Exercise goal: Beginning with the line containing "Enable the 允许 nickname checkbox" and ending at the last line of the data, set down every line exactly, leaving out all pictures.

*** Opening Material for this exercise ***

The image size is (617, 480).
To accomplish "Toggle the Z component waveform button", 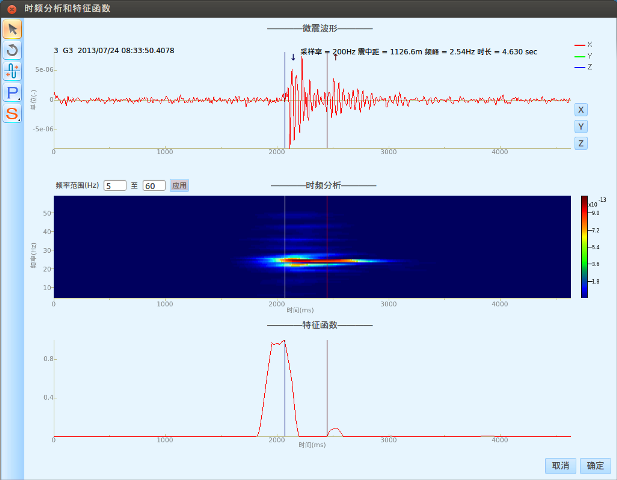I will coord(581,143).
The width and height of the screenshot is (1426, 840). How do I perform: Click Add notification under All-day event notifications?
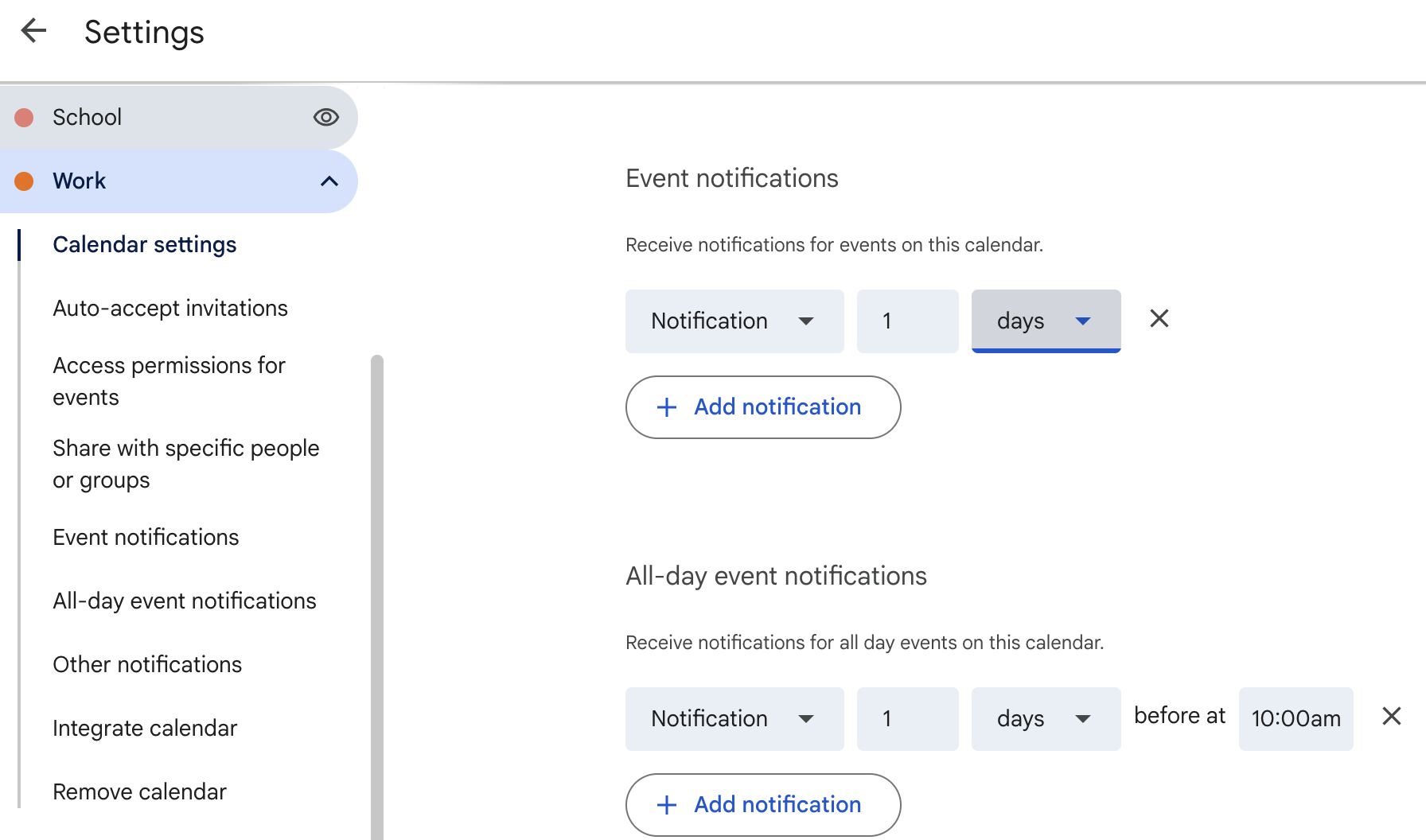point(762,805)
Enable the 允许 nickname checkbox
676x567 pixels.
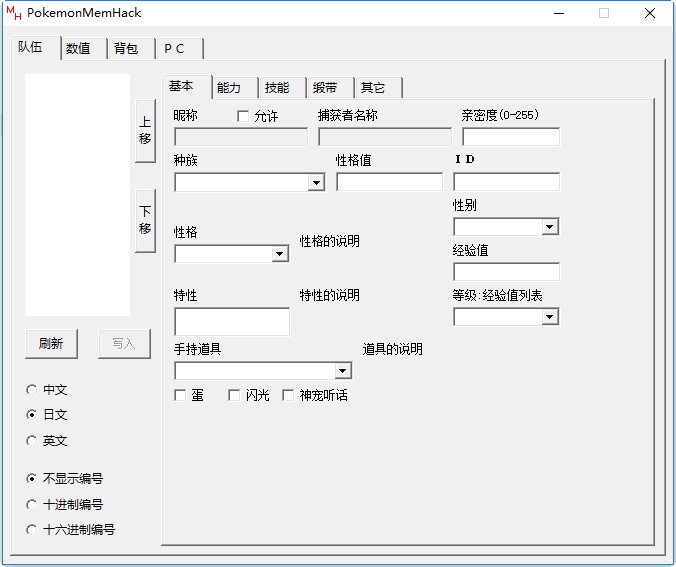coord(243,116)
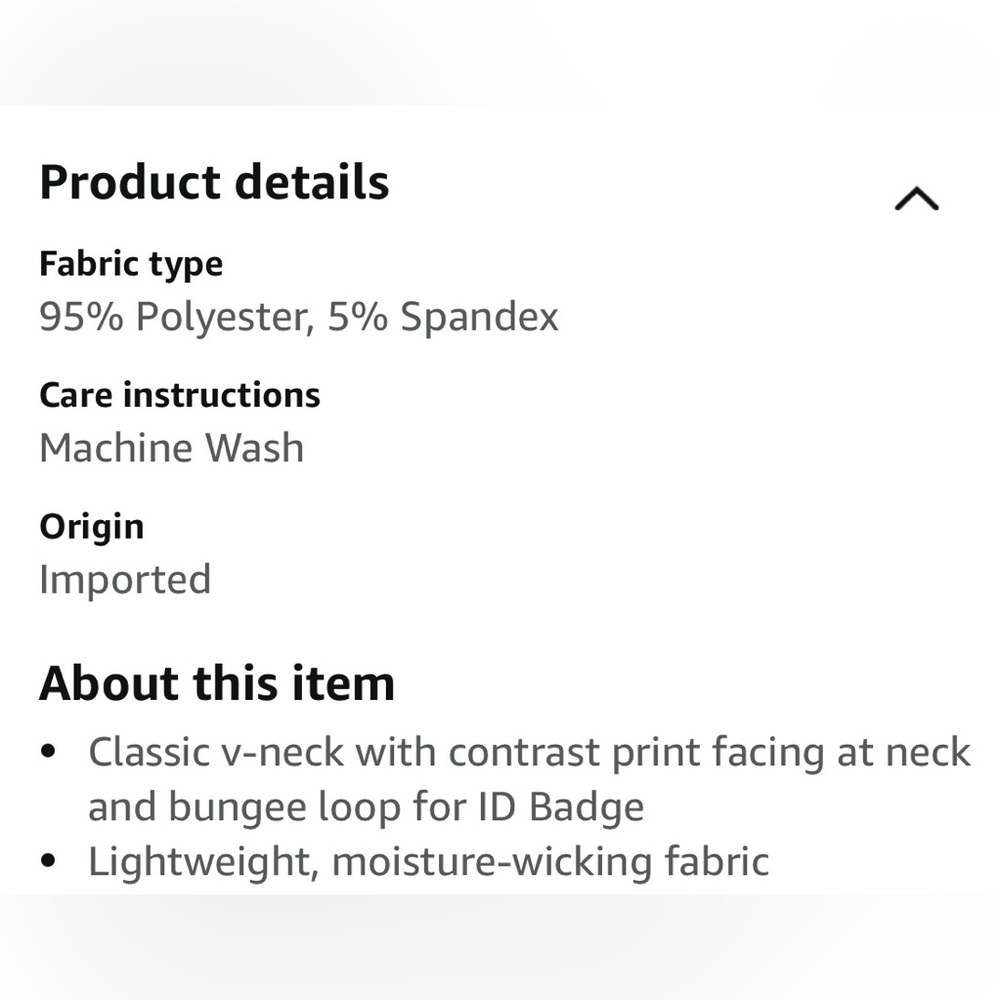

*** Closing Material for this exercise ***

Response below:
Enable the 允许 nickname checkbox
676x567 pixels.
coord(243,116)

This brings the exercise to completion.